§ EXERCISE DIRECTIONS:
Copy out the stretch of data below from the line containing "You are a GUI" through the line containing "[x=829, y=153]", keeping every line of text, and raise each coordinate in the answers by 112. Leave the pictures out.

[Word and element location data]
=======
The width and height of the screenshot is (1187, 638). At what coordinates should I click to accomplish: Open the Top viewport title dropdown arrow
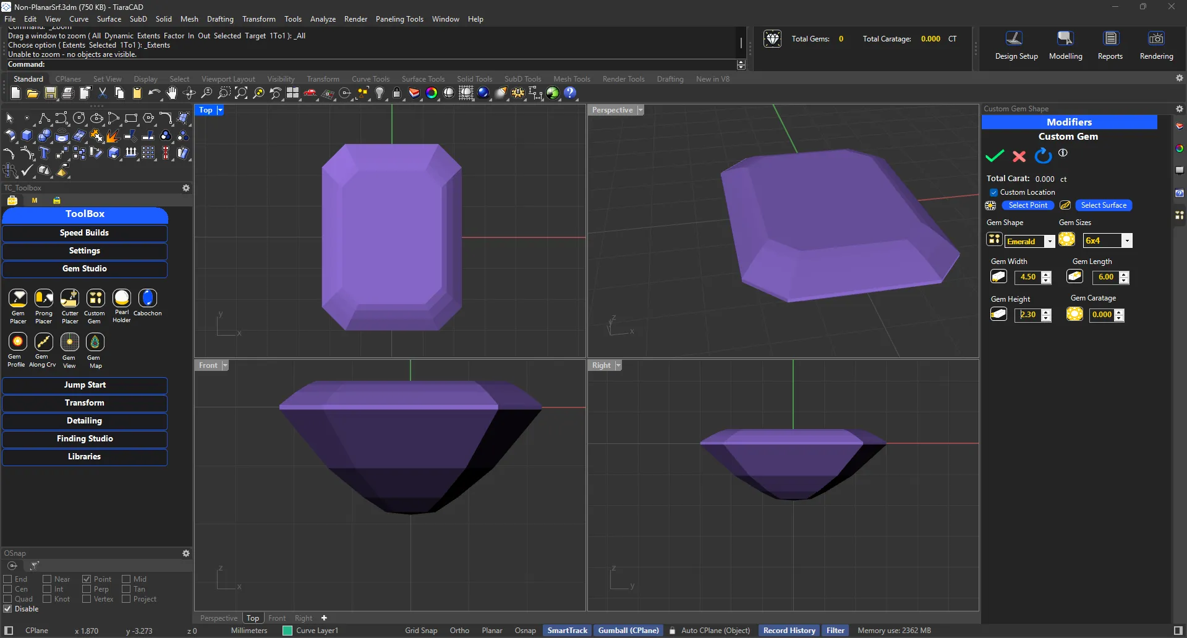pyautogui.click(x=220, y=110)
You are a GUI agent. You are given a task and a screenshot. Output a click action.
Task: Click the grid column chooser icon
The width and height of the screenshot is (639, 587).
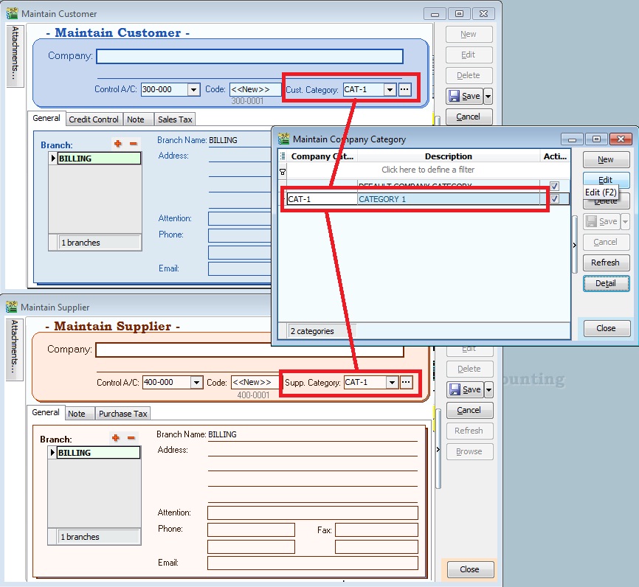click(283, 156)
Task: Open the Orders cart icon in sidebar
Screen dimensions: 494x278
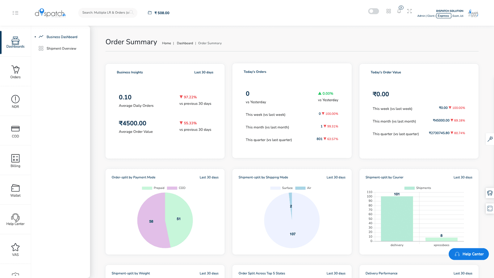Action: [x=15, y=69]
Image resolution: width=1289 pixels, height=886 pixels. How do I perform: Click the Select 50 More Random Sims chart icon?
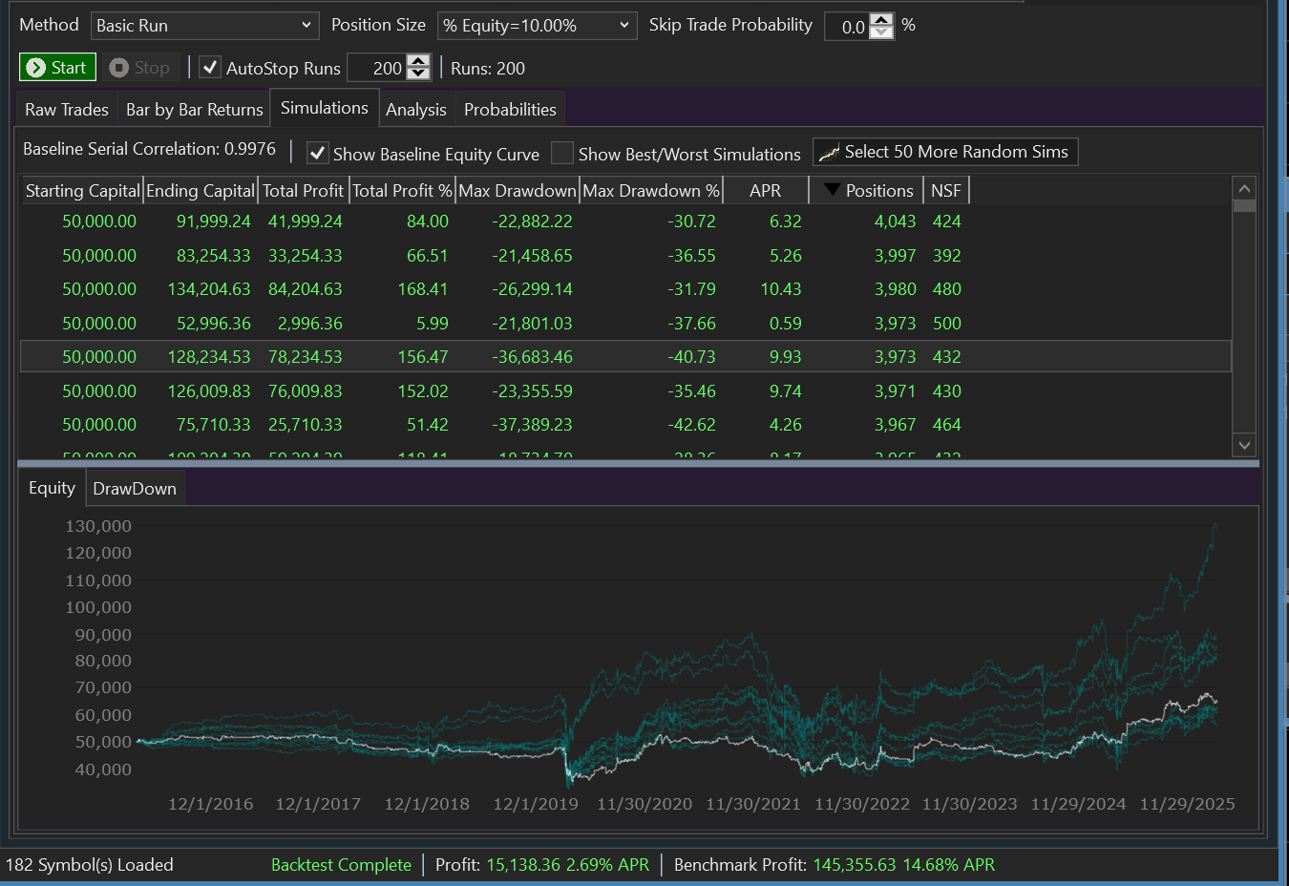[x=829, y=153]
=======
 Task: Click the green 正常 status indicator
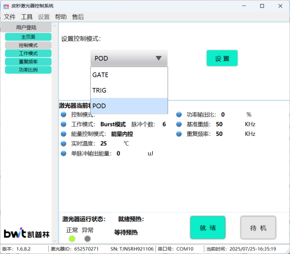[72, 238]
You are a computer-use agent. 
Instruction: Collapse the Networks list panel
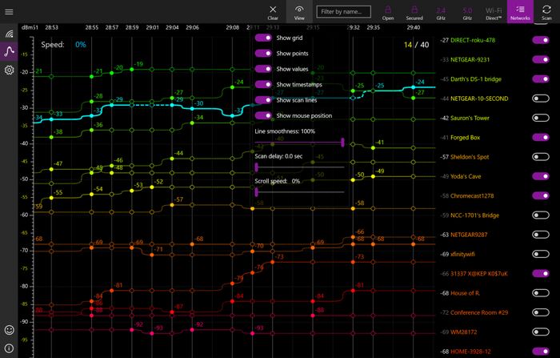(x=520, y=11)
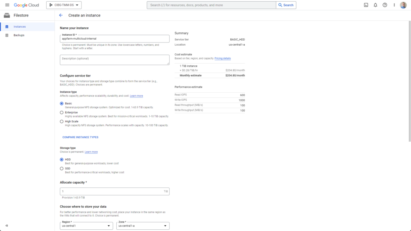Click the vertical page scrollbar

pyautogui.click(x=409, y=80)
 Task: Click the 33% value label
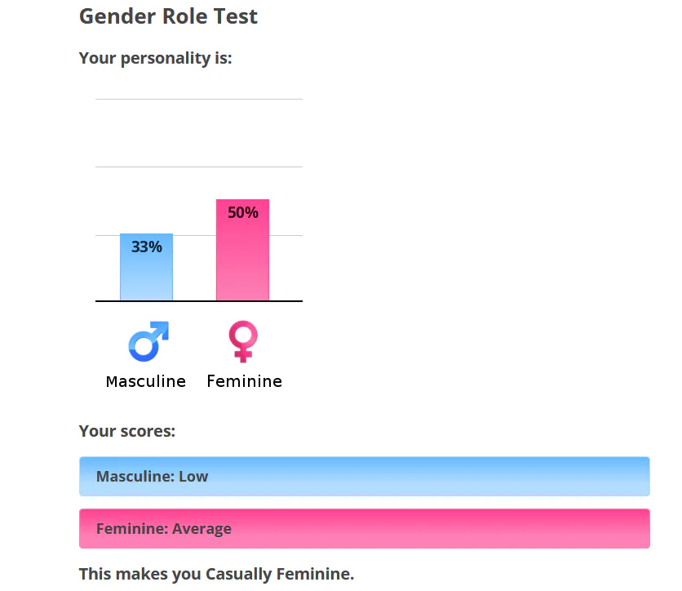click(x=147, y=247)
=======
§ EXERCISE ANSWER:
You are a GUI agent. You are given a task and a screenshot. Output a click action.
Task: Click the grid column chooser icon
The width and height of the screenshot is (639, 587).
click(395, 268)
Task: Open the Orders cart icon in sidebar
Screen dimensions: 494x278
Action: [x=127, y=181]
Image resolution: width=1289 pixels, height=886 pixels. How do I perform: Click the Select 50 More Random Sims chart icon?
[x=941, y=265]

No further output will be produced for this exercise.